» Selected excerpt:
_____

Sparkly & Slimming….a Weight Loss Blog

Samantha's journey to slim down, while remaining sparkly!

Changing Myself, not the world

on March 2, 2011

When I think of things I need to blog about, I write them in a memo on my BlackBerry. Then, when I have the time I sit down and pen the entry. A few days ago I wrote “World doesn’t revolve around me….I change, my world does not.”

Last night on “Biggest Loser” the remaining players go home for 2 weeks and one of the contestants TOTALLY read my mind! He said: “I am going to come home and have the same friends and the same hobbies and the same food around me. The world isn’t going to change around me – I change and the world will remain in tact.”

SO TRUE!

I’ve been thinking a lot about this lately, and I felt vindicated that I was not alone in that realization.

I have the same friends/jobs/hobbies/life I had at my heaviest weight….but I have changed. In order to make this work as I continue losing weight, I need to accept that the world is not going to accommodate me.

Tonight I am seeing some of my favorite customers and work friends for dinner. The choices in the area are not the healthiest, but that doesn’t mean we shouldn’t go – or that I get to cheat. No, it means I need to work within the boundaries of what I’ve been given. I will be a total PITA to the server and ask for a super customized order. I don’t care. I won’t drink, because in the long run I want to be thin more than I want that margarita. “Don’t trade what you want MOST for what you want at the moment.” (thank you WW, I like that one).

Now maybe it sounds like cruel and unusual punishment to go out to eat where I can’t enjoy myself. But, it’s not fair to inconvenience the masses for me. I am not the only star in the sky. Actually, I like the reference “Not the only muffin in the tin” – but I couldn’t find a cute muffin picture to use. Haha.

Lots of stars in the sky...I might be the sparkliest, but I'm not alone!

_____

» Provided records:
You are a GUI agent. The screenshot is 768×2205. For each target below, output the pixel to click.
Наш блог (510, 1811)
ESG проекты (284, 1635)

_____

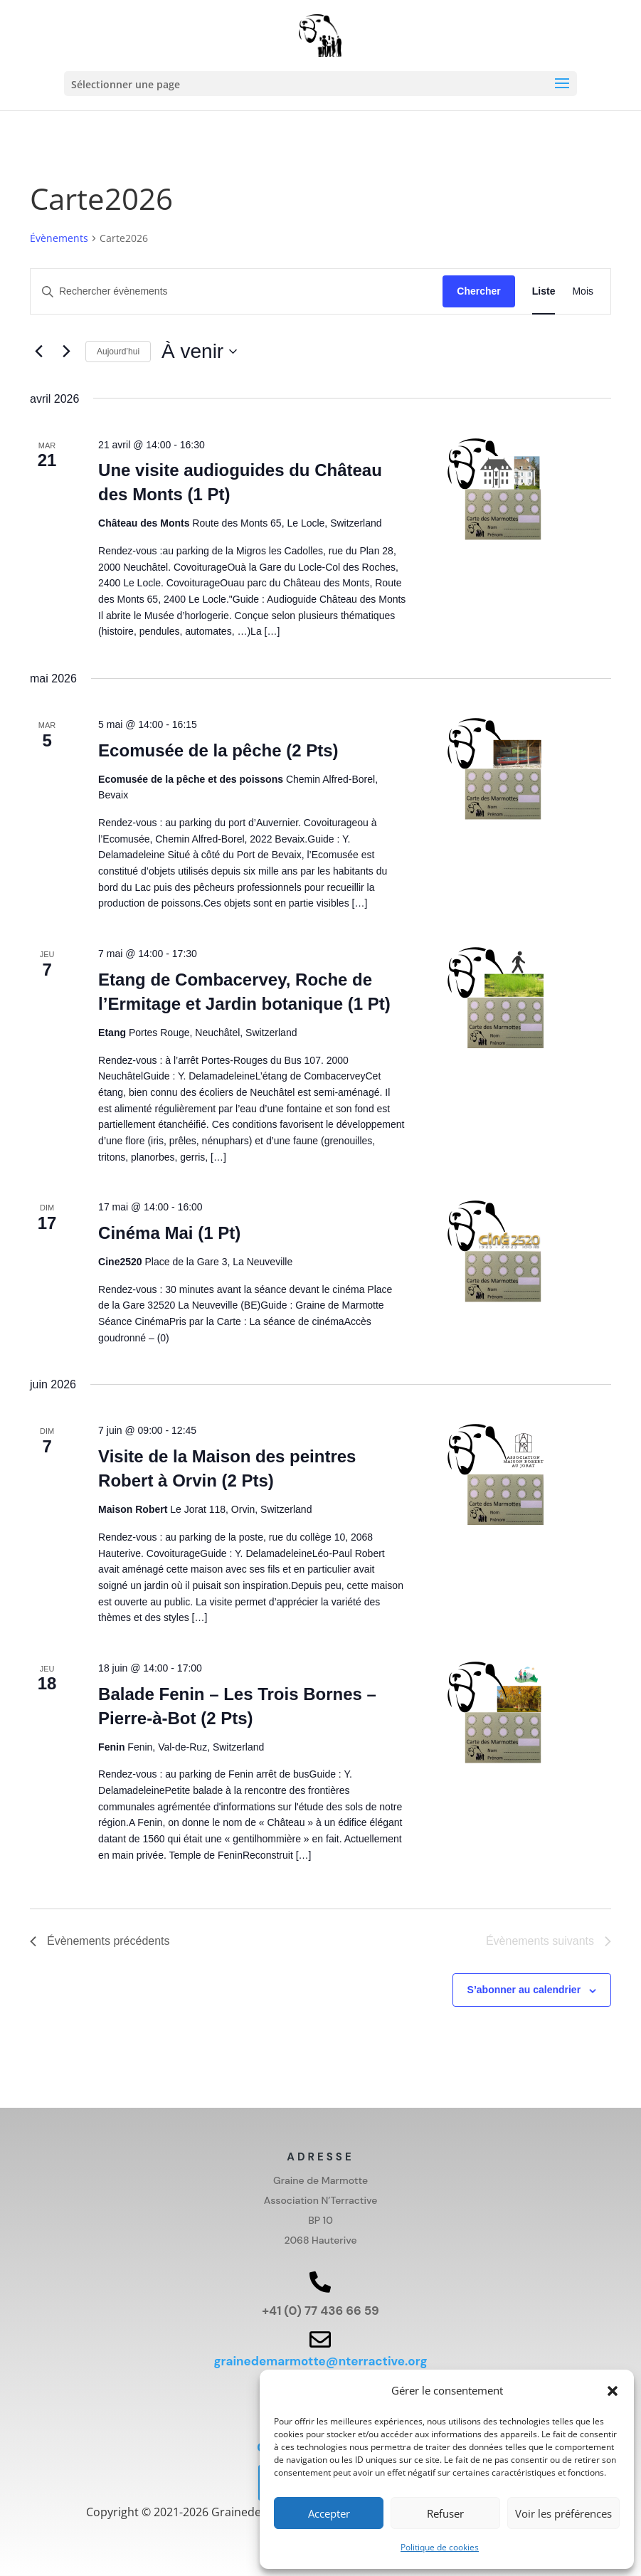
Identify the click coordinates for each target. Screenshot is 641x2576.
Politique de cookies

_____

» Goals:
a. In the weight loss blog post, please swap "BlackBerry" for "phone" in the part that opens with the words containing "Changing Myself, not" and closes with "in that realization.", and write that part out.
b. Answer these questions from the weight loss blog post:
(i) On what device does the writer keep memos of things to blog about?
(ii) For how long do the remaining players on "Biggest Loser" go home?
(iii) What drink does the writer say wanting to be thin matters more than?
The records come from a separate source and are not part of the blog post.

» Solutions to the problems:
a.
Changing Myself, not the world

on March 2, 2011

When I think of things I need to blog about, I write them in a memo on my phone. Then, when I have the time I sit down and pen the entry. A few days ago I wrote “World doesn’t revolve around me….I change, my world does not.”

Last night on “Biggest Loser” the remaining players go home for 2 weeks and one of the contestants TOTALLY read my mind! He said: “I am going to come home and have the same friends and the same hobbies and the same food around me. The world isn’t going to change around me – I change and the world will remain in tact.”

SO TRUE!

I’ve been thinking a lot about this lately, and I felt vindicated that I was not alone in that realization.

b.
(i) A BlackBerry
(ii) 2 weeks
(iii) A margarita